Eggnog is a divisive beverage. It inspires strong feelings. There are some who look forward to the time of year when it’s socially acceptable to down a glass of frothy nutmeg-topped egg and cream, and others who consider it a gloppy scourge of the holiday season.
I have always fallen firmly into the former camp. It has been to me an elixir, a tonic for the stresses of shopping and coordinating schedules and traveling and facing so much dark and cold.
As a child, I looked forward to when the bottles of the stuff appeared at Quality Dairy, a mid-Michigan staple that is a no-frills dairy, convenience store, gas station kind of place.
I would drink it by the mugful. My parents would bribe me with it when I was an adolescent in a bad mood. It was hard for me to stay grumpy when I had some in front of me. Even now, I have a taste for that particular brand of the commercial stuff.

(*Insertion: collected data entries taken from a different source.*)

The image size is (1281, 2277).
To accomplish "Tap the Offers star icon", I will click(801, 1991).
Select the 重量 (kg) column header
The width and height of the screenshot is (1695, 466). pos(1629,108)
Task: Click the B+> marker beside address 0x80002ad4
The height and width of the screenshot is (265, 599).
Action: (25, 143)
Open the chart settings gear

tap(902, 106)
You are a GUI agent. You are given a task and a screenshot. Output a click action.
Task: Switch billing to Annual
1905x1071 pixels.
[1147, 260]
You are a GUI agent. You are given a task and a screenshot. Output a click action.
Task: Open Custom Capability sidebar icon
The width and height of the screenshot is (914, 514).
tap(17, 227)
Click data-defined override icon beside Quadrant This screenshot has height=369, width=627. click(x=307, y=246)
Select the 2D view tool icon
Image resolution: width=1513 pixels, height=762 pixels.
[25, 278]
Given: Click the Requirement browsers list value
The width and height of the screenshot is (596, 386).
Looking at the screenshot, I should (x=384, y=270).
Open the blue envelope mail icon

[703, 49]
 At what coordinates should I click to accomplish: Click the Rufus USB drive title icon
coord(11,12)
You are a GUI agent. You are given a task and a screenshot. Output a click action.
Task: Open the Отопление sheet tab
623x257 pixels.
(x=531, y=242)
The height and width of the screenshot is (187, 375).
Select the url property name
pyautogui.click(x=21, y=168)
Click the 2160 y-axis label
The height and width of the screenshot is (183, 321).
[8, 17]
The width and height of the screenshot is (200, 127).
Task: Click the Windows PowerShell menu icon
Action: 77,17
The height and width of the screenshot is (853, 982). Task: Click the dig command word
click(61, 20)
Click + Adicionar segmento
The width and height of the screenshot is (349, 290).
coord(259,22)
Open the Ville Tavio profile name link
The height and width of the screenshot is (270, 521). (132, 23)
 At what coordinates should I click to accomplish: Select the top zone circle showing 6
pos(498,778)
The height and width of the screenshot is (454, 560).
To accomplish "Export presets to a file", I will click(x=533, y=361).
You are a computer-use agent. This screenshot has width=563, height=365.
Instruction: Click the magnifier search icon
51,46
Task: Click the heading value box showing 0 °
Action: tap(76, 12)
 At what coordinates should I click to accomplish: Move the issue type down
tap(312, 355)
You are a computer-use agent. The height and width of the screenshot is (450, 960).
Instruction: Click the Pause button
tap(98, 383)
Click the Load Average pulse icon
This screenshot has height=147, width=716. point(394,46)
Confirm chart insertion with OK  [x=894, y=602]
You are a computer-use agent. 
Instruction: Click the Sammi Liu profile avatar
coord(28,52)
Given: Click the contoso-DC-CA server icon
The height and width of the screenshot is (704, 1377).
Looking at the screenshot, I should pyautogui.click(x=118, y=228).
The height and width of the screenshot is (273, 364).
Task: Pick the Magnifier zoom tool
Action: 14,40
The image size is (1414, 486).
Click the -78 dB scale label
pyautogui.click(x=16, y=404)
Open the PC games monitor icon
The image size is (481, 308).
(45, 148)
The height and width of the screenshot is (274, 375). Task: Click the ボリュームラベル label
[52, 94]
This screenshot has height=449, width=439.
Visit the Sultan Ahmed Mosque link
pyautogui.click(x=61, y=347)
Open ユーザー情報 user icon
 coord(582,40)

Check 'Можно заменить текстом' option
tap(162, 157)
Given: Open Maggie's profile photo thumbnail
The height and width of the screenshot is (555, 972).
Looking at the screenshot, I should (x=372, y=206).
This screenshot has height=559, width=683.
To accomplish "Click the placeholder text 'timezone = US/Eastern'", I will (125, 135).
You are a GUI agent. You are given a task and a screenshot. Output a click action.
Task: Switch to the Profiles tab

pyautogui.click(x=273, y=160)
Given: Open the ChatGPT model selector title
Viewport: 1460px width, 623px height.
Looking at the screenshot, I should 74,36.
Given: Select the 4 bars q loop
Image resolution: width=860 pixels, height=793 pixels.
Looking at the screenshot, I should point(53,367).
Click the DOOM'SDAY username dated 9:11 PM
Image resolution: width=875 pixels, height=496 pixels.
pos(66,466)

But let’s admit that homemade eggnog is an entirely different creature than the thing you find at the grocery store. It’s so much lighter and pleasantly frothy without the syrupy sweetness. And there’s nothing like freshly grated nutmeg.
Most of the recipes for homemade eggnog are huge, using a dozen eggs or more and loads of heavy cream, which makes sense when you’re serving it at a party or a large holiday gathering.
But if you want just a little bit of eggnog, it can be tricky to find one that’s just a few servings, the kind of thing that’s appropriate when it’s just you and your husband and your sister decorating the tree.
That’s where Jeffrey Morgenthaler comes to the rescue. He’s pretty much a cocktail genius, and his book is a must for anyone interested in cocktail technique. His version only uses two eggs and moderate amounts of high-fat dairy, and it’s minimally fussy. It doesn’t require separating eggs or dirtying multiple containers.
I’ve adapted it slightly to make it even easier using a stick blender where I can make it right in the jar I serve it in, and half and half instead of the combination of milk and heavy cream.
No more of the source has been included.